Magnus stared at him, wondering if he were blase‚ or just senile. "Debit card," he told him politely and handed him the card. He never did carry money.
Then he sneezed.
"Goodness," the old man said five minutes later, when all the power within two hundred kilometres had still failed to come back on. "I guess you'll have to pay cash for that."
Ten minutes later, he was still counting change scrounged from the junk pile outside. "Okay, that's five dollars and 16 cents worth of pennies," he told the old clerk, his voice briefly clear but his stomach doing flip-flops. "What can I get for that which
"One small box of Kleenex and a bottle of 7-Up."
"What??" he thundered. "Who sets your prices??" The shelving units in the store trembled in excitement.
"I do," the old man told him proudly.
Magnus regarded him with a frown. "And how is you get away with such exhorberant prices?" he sniffed.
"By being the only shop in town that's open on a Sunday."
He had a point there.
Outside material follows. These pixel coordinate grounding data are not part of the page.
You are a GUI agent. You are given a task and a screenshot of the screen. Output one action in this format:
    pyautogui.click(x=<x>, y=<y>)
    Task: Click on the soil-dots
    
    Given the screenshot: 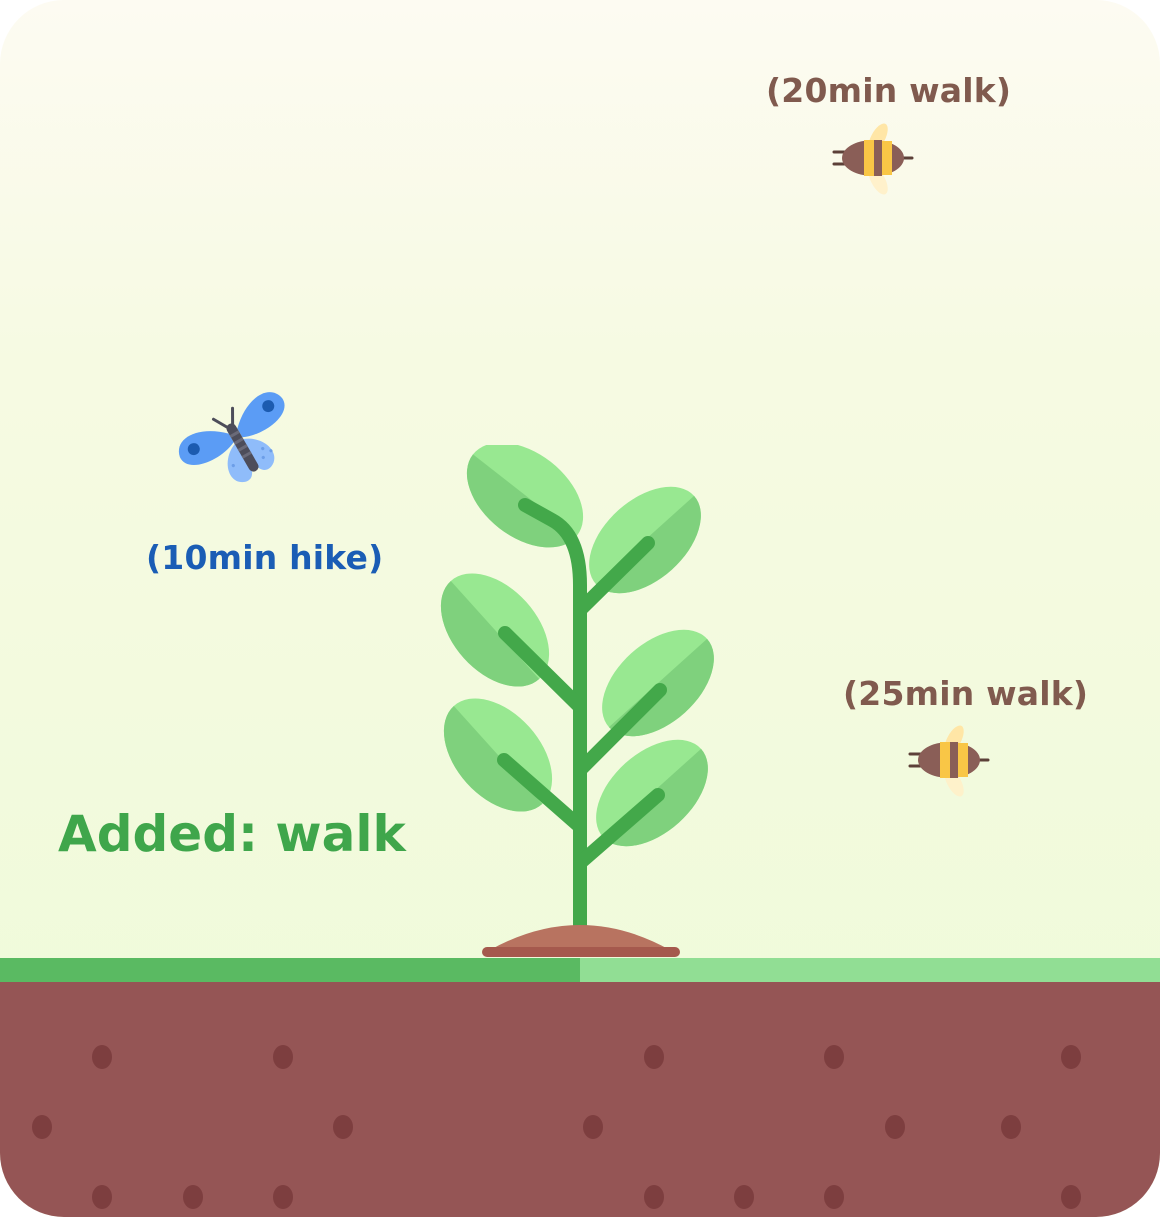 What is the action you would take?
    pyautogui.click(x=556, y=1127)
    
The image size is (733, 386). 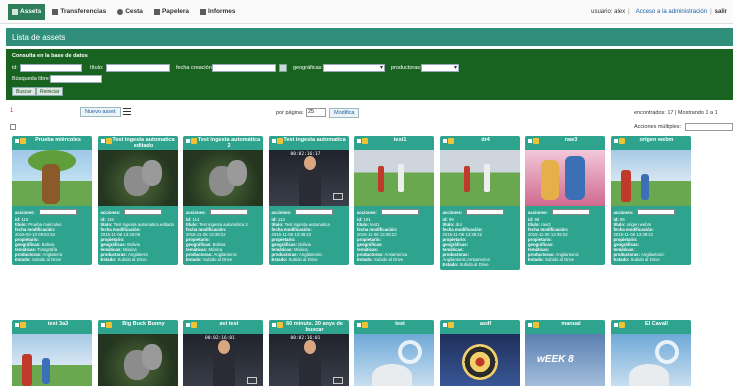 What do you see at coordinates (657, 140) in the screenshot?
I see `card-title: origen webm` at bounding box center [657, 140].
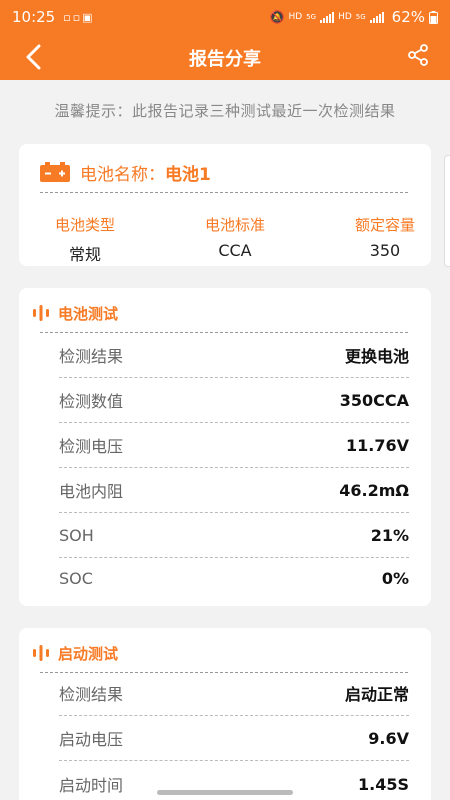  What do you see at coordinates (376, 356) in the screenshot?
I see `row-value: 更换电池` at bounding box center [376, 356].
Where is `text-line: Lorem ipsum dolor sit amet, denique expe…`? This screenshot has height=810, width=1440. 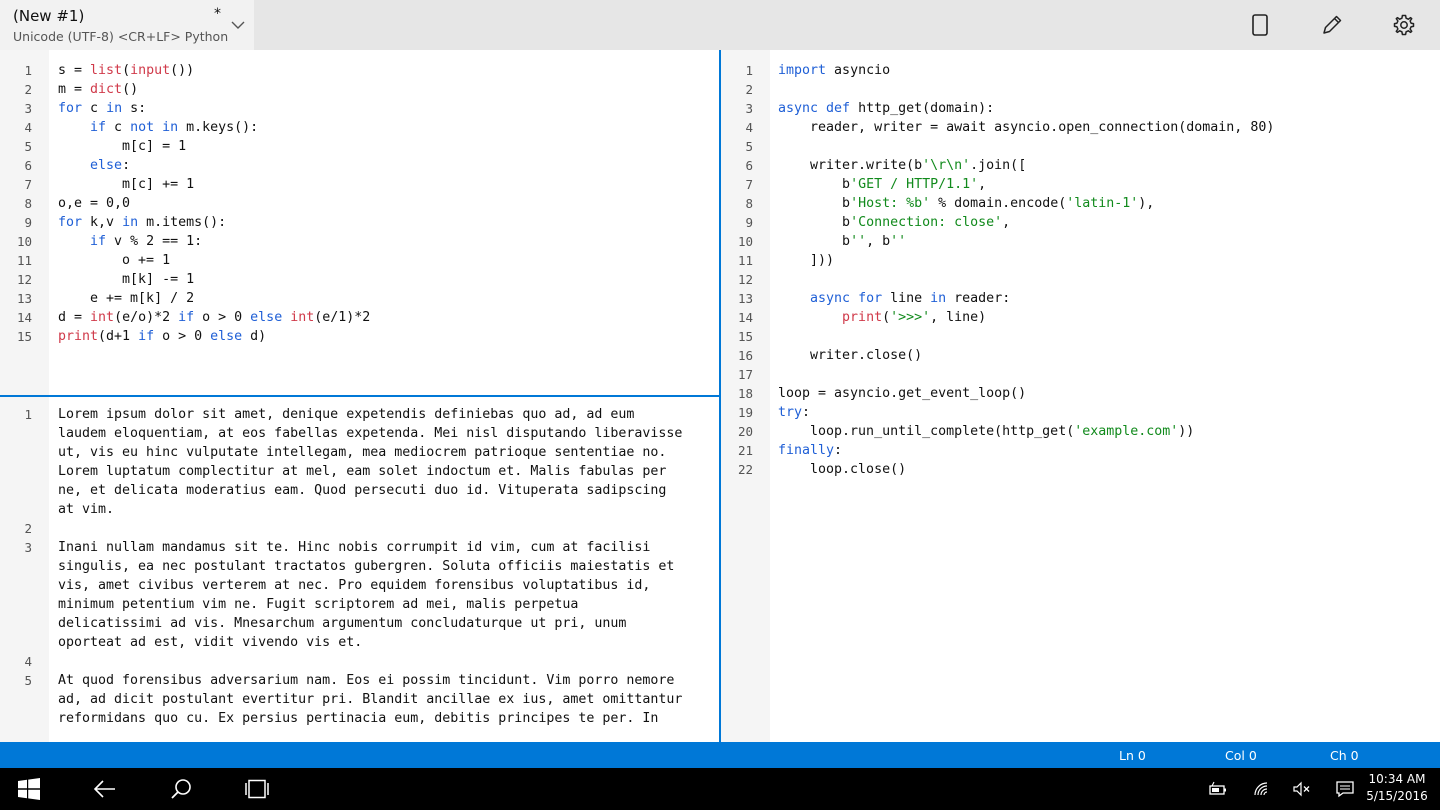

Magnus sniffed, then felt a sneeze coming on. Ripping open a Kleenex box, he grabbed a tissue and was bent almost double from the sneeze that erupted. Which also got him out of the line of fire when every shelf in the
store went flying past his head and right through the back wall of the store.
Magnus stared open-mouthed at the great hole where the little old man had been standing. "Well, he won't be needing these," he said diplomatically and grabbed a bag for his purchases.
Outside, the streets were clear of people, though their cars kept trying to snuggle up and be friendly. Drinking a cough syrup right out of the bottle, Magnus tried to dodge them, understandably concerned about putting up a shield right at that moment. Above, he heard a low rumbling and looked up to see the Blackbird heading towards him.
"Oh, crap," he hiccuped, then blinked and hiccuped again. Suspiciously, he looked at the cough syrup bottle and threw it away. A trash can leaped up and ate it quite eagerly. X-Men started to pour out of the hovering Blackbird, yelling at him to give himself up and assorted other crude insults.
Magnus didn't even try to hold in the sneeze this time.
Regally, the mutant pulled out a Kleenex and blew his nose, debating internally the pros and cons of actually trying the cold remedies he'd gotten as he picked his way through the remains of the Blackbird. Much of it joined his happy swarm of trailing metal as he went by the assorted stunned X-Men and headed for home.
Behind him, one of the mutants sneezed. Stopping for a moment, he fished in his bag for a box of Kleenex and tossed it to him. Then he kept going.